At the halfway point of the study, however, the effects of the treatment on visual acuity were similar to those obtained with initially observing eyes and treating only if vision-threatening complications developed.
The researchers note that vision-loss in diabetic retinopathy may develop later in the disease, suggesting that the results at four years will be important for judging the longer-term effects of treatment. The findings were published March 30th, 2021 in JAMA Ophthalmology. “We performed this study to address an important question for patients–-whether preventive treatment with injections of aflibercept should be performed for patients who have diabetic retinopathy and who are at risk for vision loss with the development of more advanced disease,” said senior author Jennifer Sun, MD, MPH, of the Joslin Diabetes Center and chair of diabetes initiatives for the DRCR Retina Network.
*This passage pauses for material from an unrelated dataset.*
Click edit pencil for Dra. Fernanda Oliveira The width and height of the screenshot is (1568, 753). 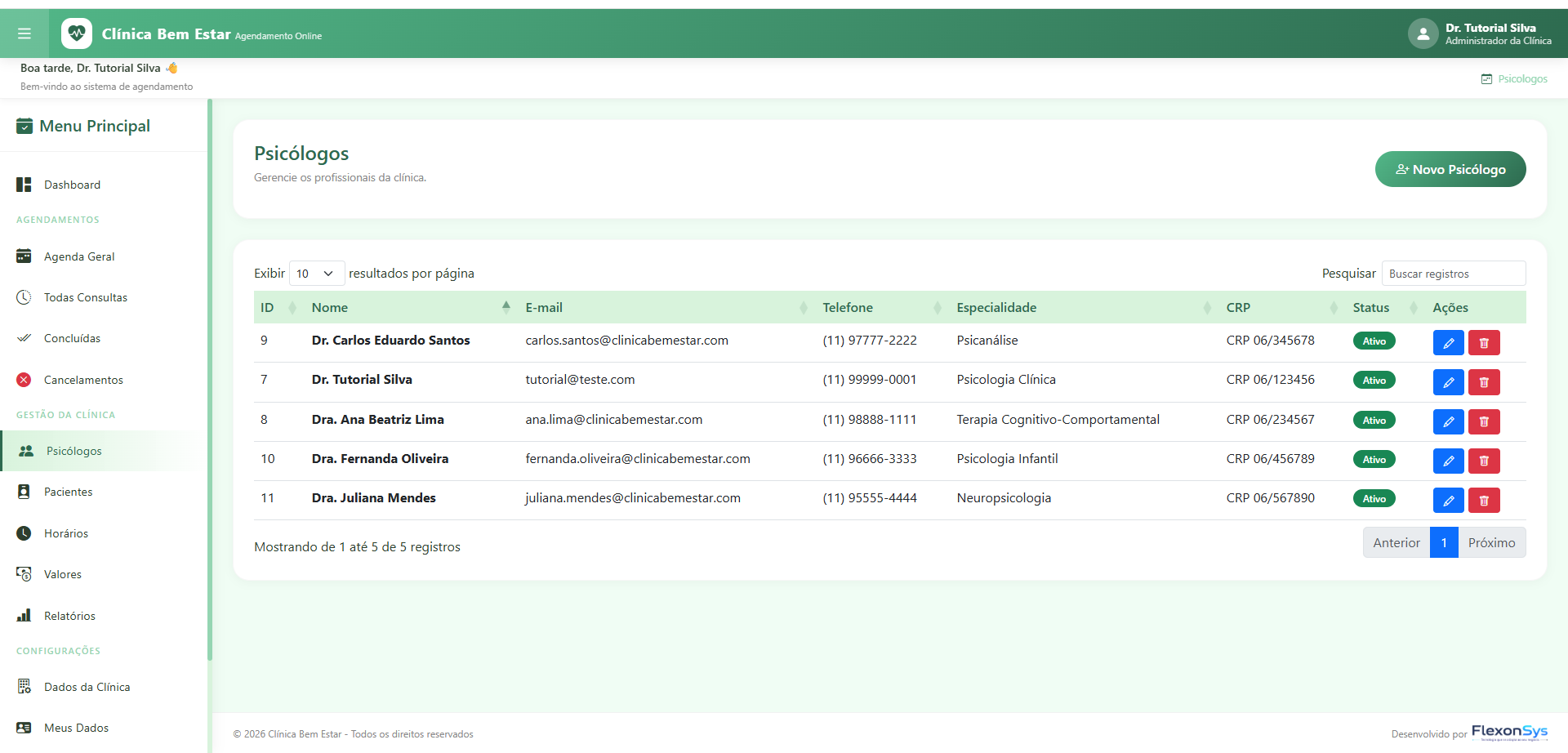pyautogui.click(x=1448, y=461)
“We know that anti-VEGF therapy is very effective in improving vision when diabetic eye complications develop. This study was designed to see if earlier treatment would provide even more favorable long-term results.”
Diabetic retinopathy is a complication of diabetes which can cause blood vessel abnormalities in affected eyes. In the early stages of the complication, termed non-proliferative diabetic retinopathy (NPDR), changes in blood vessels in the retina are visible but frequently do not result in vision loss for the patient.
However, as the condition worsens, typically over many years, individuals with diabetes can develop progressive diabetic retinopathy (PDR; where retinal blood vessels grow abnormally) or diabetic macular edema (DME; where retinal blood vessels leak). In both cases irreversible vision loss, and even blindness can result.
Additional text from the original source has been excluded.